Overview

Large Language Model — A generative AI model that receives natural language text as input and generates text as output.

Components

  • neural network
  • parameters
  • weights
  • tuning

Input and Output

Prompts

The input of the large language model.

  • A prompt may be an instruction specifying the type of output is expected of the model.
    • Example instructions:
      • Summarizing a text (“Summarize the following and extract insights”)
      • Creative ideation and design (“Write an assignment for high school students including four open-ended questions about Louis XIV and his court”)
      • Q&A (“Who is Louis XIV and why is he an important historical character?”)
      • Writing assistance (“Louis XIV is an important historical character because…”)
      • A unit of code to be created (“Create a Python function that sums two numbers”)

Context

The optional input that provides details to the prompt and, optionally, examples. Providing context is a form of prompt engineering.

Completion

The output of the large language model.

Tokenization

An LLM sees a prompt as a sequence of tokens. Different models (and even different versions of the same model) can tokenize a prompt differently. The way a prompt is tokenized has a marked impact on the quality of the completion.
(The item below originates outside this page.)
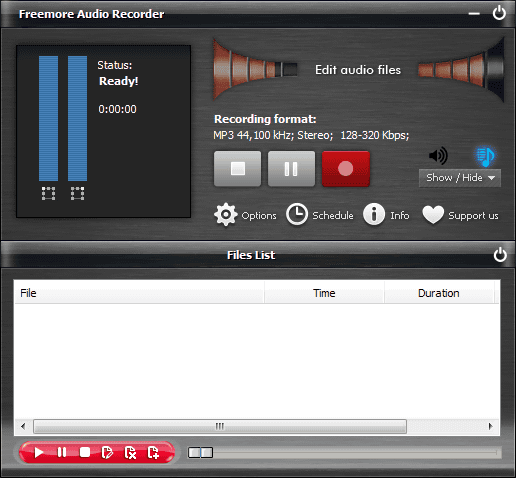Pause the recording with the gray pause button
The width and height of the screenshot is (516, 478).
point(291,169)
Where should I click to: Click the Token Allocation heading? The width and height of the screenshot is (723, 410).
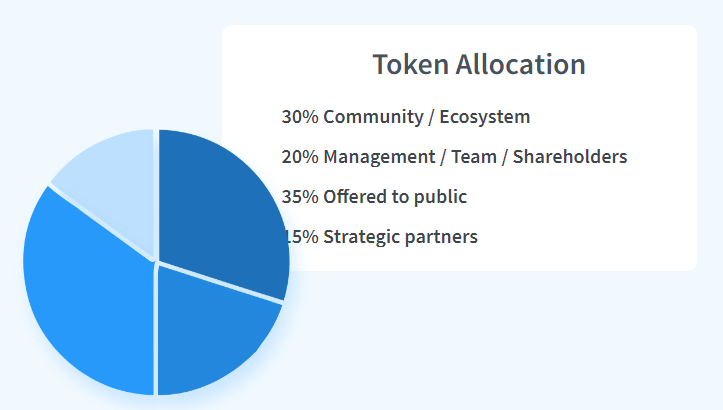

Use OpenAI Tokenizer to visualize how a prompt is tokenized:

A sample prompt and its tokenization

Instruction-Tuned LLM

An instruction-tuned LLM starts with the foundation model and tunes it with examples or input/output pairs. These are multi-turn messages that contain clear instructions. For example, consider this instruction which is provided to a model after some initial prompt: “Summarize content you are provided with for a second-grade student. Keep the result to one paragraph with 3-5 bullet points.”

How it Works

Tokenization

  1. A token is some arbitrary chunk of text.
  2. LLMs use a tokenizer to create arrays of tokens.
  3. Each token is then mapped with a token index — an integer encoding the original token.

Token prediction

  1. Given n tokens as input (with max n varying from one model to another), this model can predict one token as output.
  2. In the next iteration, the previous output token is incorporated.
  3. This is how LLMs generate multiple sentences.

Selection process

  1. The output token is chosen according to its probability of occurring after the current chunk of text.
    1. This is done by creating a probability distribution of all possible “next tokens” based on the model’s training.
    2. A degree of randomness is added which results in this process being non-deterministic.
      1. This degree of randomness is a tunable model parameter.

Types of LLMs [ Documentation]

LLMs have different model types based on their architecture, training data, and use case. Underneath each type are different models.

Model TypeUse Case
WhisperAudio and speech recognition
DALL-E, MidjourneyImage generation
GPT-3.5, GPT-4Text generation

Foundation Models [ Documentation]

Foundation models are:

  • trained using unsupervised learning or self-supervised learning
  • very large (based on deep neural networks trained on billions of parameters)
  • intended to serve as a foundation for other models

For example, GPT-3.5 served as the foundation model for ChatGPT-4.

Embedding vs. Image Gen vs. Text Gen vs. Code Gen

LLMs can also be categorized by the output they generate:

  • Embeddings — models that can convert text into numerical form (called embedding).
  • Image generation — models that generate new images or edit existing ones.
  • Text generation — models that generate text
  • Code generation — models that generate code

Encoder-only vs Encoder-Decoder vs Decoder-only

  • Decoder-only models examine some input and generate output based on that input (like GPT-3). They are generative.
  • Encoder-only models examine some input, examine some output, and identify the relationship between them (like BERT). They are not generative.
  • Encoder-Decoder models do both (like BART and T5).

Development

LLMs can be developed through several different approaches:

  1. Prompt engineering with context — provide enough context in the prompt to get useful completions.
  2. Retrieval Augmented Generation (RAG) — fetching relevant data and make it part of the prompt.
    1. RAG augments prompts with external data in the form of chunks of documents.
    2. It allows the LLM to overcome the limitation of only being trained on static data.
  3. Fine-tuning — results in a new model being generated with updated weights and biases.
    1. Requires a set of training examples that consist of a single prompt and the associated output for each prompt.